Requirements = Can you duplicate each of the following rows word for word, leaving every character unchanged?

Records =
---------------

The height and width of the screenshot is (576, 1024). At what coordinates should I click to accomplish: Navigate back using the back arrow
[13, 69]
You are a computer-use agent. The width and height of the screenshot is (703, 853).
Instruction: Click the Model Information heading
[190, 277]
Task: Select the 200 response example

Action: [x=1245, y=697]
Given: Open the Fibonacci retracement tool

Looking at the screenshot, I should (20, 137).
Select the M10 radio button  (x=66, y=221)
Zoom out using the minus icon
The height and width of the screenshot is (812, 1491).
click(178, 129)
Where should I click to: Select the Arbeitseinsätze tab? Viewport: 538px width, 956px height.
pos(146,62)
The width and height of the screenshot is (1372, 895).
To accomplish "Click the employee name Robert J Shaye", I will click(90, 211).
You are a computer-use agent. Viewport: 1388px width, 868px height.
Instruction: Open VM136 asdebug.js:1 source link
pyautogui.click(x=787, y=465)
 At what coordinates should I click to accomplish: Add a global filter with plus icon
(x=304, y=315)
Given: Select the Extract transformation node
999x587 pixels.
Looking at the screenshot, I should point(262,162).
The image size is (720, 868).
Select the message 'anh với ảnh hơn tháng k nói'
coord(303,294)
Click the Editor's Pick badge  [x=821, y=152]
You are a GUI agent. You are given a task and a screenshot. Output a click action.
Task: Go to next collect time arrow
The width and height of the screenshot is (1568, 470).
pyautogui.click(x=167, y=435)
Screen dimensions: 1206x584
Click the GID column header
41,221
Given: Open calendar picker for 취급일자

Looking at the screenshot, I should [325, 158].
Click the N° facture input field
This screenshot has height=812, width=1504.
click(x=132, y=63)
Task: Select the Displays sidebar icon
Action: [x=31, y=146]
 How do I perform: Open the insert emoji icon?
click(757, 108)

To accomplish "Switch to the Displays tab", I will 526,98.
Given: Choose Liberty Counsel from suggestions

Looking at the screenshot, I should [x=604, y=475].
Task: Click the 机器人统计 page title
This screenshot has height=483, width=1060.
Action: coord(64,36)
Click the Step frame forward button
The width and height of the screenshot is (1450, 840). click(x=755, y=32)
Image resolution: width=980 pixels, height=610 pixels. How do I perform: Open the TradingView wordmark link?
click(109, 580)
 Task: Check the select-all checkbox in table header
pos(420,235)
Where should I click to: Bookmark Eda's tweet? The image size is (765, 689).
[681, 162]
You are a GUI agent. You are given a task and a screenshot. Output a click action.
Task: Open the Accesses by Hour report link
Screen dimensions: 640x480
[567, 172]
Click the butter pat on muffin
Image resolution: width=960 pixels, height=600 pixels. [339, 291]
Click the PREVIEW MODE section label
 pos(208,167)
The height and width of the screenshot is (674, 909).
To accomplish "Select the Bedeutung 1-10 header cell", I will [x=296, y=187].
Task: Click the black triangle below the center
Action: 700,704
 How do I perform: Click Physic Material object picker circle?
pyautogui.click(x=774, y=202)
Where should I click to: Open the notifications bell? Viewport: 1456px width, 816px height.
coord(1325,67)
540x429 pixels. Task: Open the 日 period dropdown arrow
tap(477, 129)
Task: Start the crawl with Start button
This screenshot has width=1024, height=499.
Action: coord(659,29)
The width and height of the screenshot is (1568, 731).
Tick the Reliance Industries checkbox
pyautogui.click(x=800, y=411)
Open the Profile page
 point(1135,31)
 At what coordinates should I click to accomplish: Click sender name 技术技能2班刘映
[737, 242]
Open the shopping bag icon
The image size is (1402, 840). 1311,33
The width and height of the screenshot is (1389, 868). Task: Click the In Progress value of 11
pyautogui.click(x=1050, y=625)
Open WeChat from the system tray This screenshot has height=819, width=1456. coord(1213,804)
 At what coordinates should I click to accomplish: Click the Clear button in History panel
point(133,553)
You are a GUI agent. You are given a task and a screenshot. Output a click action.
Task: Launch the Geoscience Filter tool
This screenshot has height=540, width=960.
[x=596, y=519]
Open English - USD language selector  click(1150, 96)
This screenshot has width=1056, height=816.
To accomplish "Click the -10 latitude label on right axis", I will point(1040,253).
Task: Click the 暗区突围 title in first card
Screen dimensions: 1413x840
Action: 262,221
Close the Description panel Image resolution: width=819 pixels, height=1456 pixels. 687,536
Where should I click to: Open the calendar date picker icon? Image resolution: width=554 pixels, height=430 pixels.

---------------

Complete answer =
The height and width of the screenshot is (576, 1024). At what coordinates should I click to accomplish: Navigate back using the back arrow
[13, 69]
You are a computer-use agent. The width and height of the screenshot is (703, 853).
Instruction: Click the Model Information heading
[190, 277]
Task: Select the 200 response example

Action: [x=1245, y=697]
Given: Open the Fibonacci retracement tool

Looking at the screenshot, I should (20, 137).
Select the M10 radio button  (x=66, y=221)
Zoom out using the minus icon
The height and width of the screenshot is (812, 1491).
click(178, 129)
Where should I click to: Select the Arbeitseinsätze tab? Viewport: 538px width, 956px height.
pos(146,62)
The width and height of the screenshot is (1372, 895).
To accomplish "Click the employee name Robert J Shaye", I will click(90, 211).
You are a computer-use agent. Viewport: 1388px width, 868px height.
Instruction: Open VM136 asdebug.js:1 source link
pyautogui.click(x=787, y=465)
 At what coordinates should I click to accomplish: Add a global filter with plus icon
(x=304, y=315)
Given: Select the Extract transformation node
999x587 pixels.
Looking at the screenshot, I should point(262,162).
The image size is (720, 868).
Select the message 'anh với ảnh hơn tháng k nói'
coord(303,294)
Click the Editor's Pick badge  [x=821, y=152]
You are a GUI agent. You are given a task and a screenshot. Output a click action.
Task: Go to next collect time arrow
The width and height of the screenshot is (1568, 470).
pyautogui.click(x=167, y=435)
Screen dimensions: 1206x584
Click the GID column header
41,221
Given: Open calendar picker for 취급일자

Looking at the screenshot, I should [325, 158].
Click the N° facture input field
This screenshot has height=812, width=1504.
click(x=132, y=63)
Task: Select the Displays sidebar icon
Action: [x=31, y=146]
 How do I perform: Open the insert emoji icon?
click(757, 108)

To accomplish "Switch to the Displays tab", I will 526,98.
Given: Choose Liberty Counsel from suggestions

Looking at the screenshot, I should [x=604, y=475].
Task: Click the 机器人统计 page title
This screenshot has height=483, width=1060.
Action: coord(64,36)
Click the Step frame forward button
The width and height of the screenshot is (1450, 840). click(x=755, y=32)
Image resolution: width=980 pixels, height=610 pixels. How do I perform: Open the TradingView wordmark link?
click(109, 580)
 Task: Check the select-all checkbox in table header
pos(420,235)
Where should I click to: Bookmark Eda's tweet? The image size is (765, 689).
[681, 162]
You are a GUI agent. You are given a task and a screenshot. Output a click action.
Task: Open the Accesses by Hour report link
Screen dimensions: 640x480
[567, 172]
Click the butter pat on muffin
Image resolution: width=960 pixels, height=600 pixels. [339, 291]
Click the PREVIEW MODE section label
 pos(208,167)
The height and width of the screenshot is (674, 909).
To accomplish "Select the Bedeutung 1-10 header cell", I will [x=296, y=187].
Task: Click the black triangle below the center
Action: 700,704
 How do I perform: Click Physic Material object picker circle?
pyautogui.click(x=774, y=202)
Where should I click to: Open the notifications bell? Viewport: 1456px width, 816px height.
coord(1325,67)
540x429 pixels. Task: Open the 日 period dropdown arrow
tap(477, 129)
Task: Start the crawl with Start button
This screenshot has width=1024, height=499.
Action: coord(659,29)
The width and height of the screenshot is (1568, 731).
Tick the Reliance Industries checkbox
pyautogui.click(x=800, y=411)
Open the Profile page
 point(1135,31)
 At what coordinates should I click to accomplish: Click sender name 技术技能2班刘映
[737, 242]
Open the shopping bag icon
The image size is (1402, 840). 1311,33
The width and height of the screenshot is (1389, 868). Task: Click the In Progress value of 11
pyautogui.click(x=1050, y=625)
Open WeChat from the system tray This screenshot has height=819, width=1456. coord(1213,804)
 At what coordinates should I click to accomplish: Click the Clear button in History panel
point(133,553)
You are a GUI agent. You are given a task and a screenshot. Output a click action.
Task: Launch the Geoscience Filter tool
This screenshot has height=540, width=960.
[x=596, y=519]
Open English - USD language selector  click(1150, 96)
This screenshot has width=1056, height=816.
To accomplish "Click the -10 latitude label on right axis", I will point(1040,253).
Task: Click the 暗区突围 title in first card
Screen dimensions: 1413x840
Action: 262,221
Close the Description panel Image resolution: width=819 pixels, height=1456 pixels. 687,536
Where should I click to: Open the calendar date picker icon? Image resolution: width=554 pixels, height=430 pixels.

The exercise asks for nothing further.